■ Stored data entries:

--- START ---

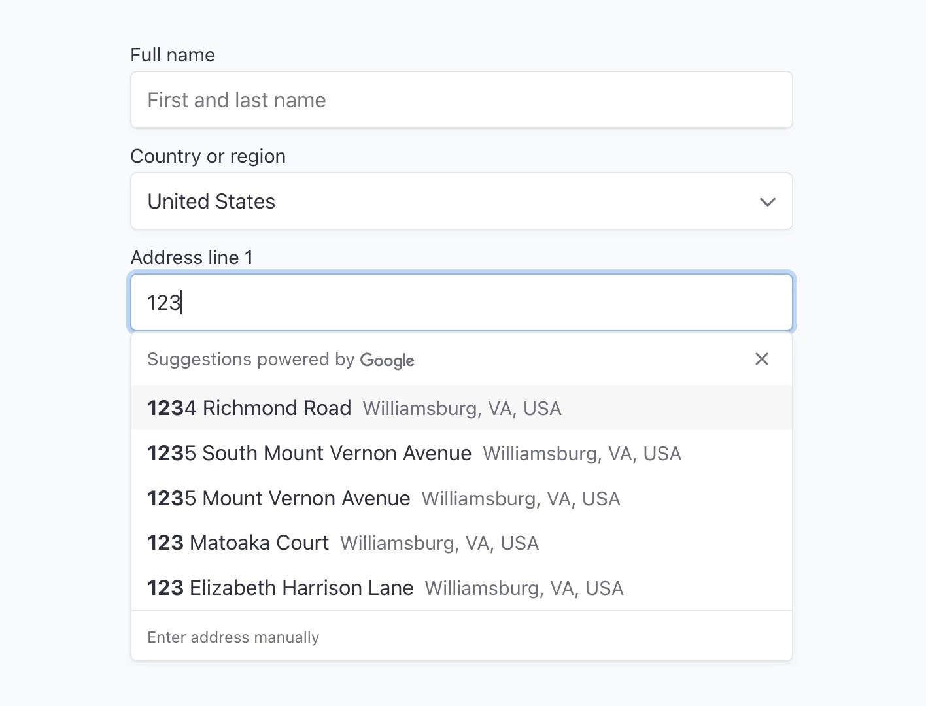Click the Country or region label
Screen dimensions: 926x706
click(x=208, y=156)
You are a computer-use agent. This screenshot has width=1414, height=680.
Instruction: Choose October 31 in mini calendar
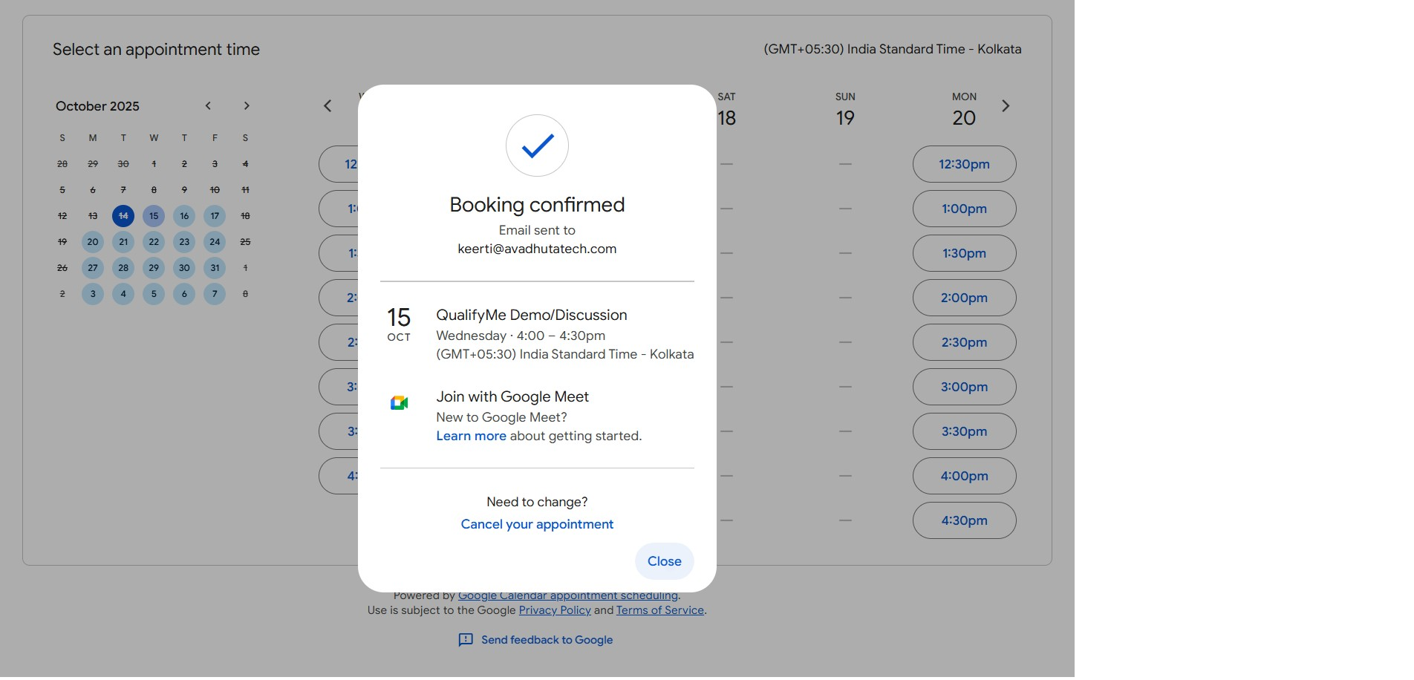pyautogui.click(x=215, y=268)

--- END ---

■ Work instructions:
Take the line that contains "You are a computer-use" and every line after it down to the last line of the entries above, and output them exactly, with nothing else and no pictures.

■ Result for this exercise:
You are a computer-use agent. This screenshot has width=1414, height=680.
Instruction: Choose October 31 in mini calendar
pyautogui.click(x=215, y=268)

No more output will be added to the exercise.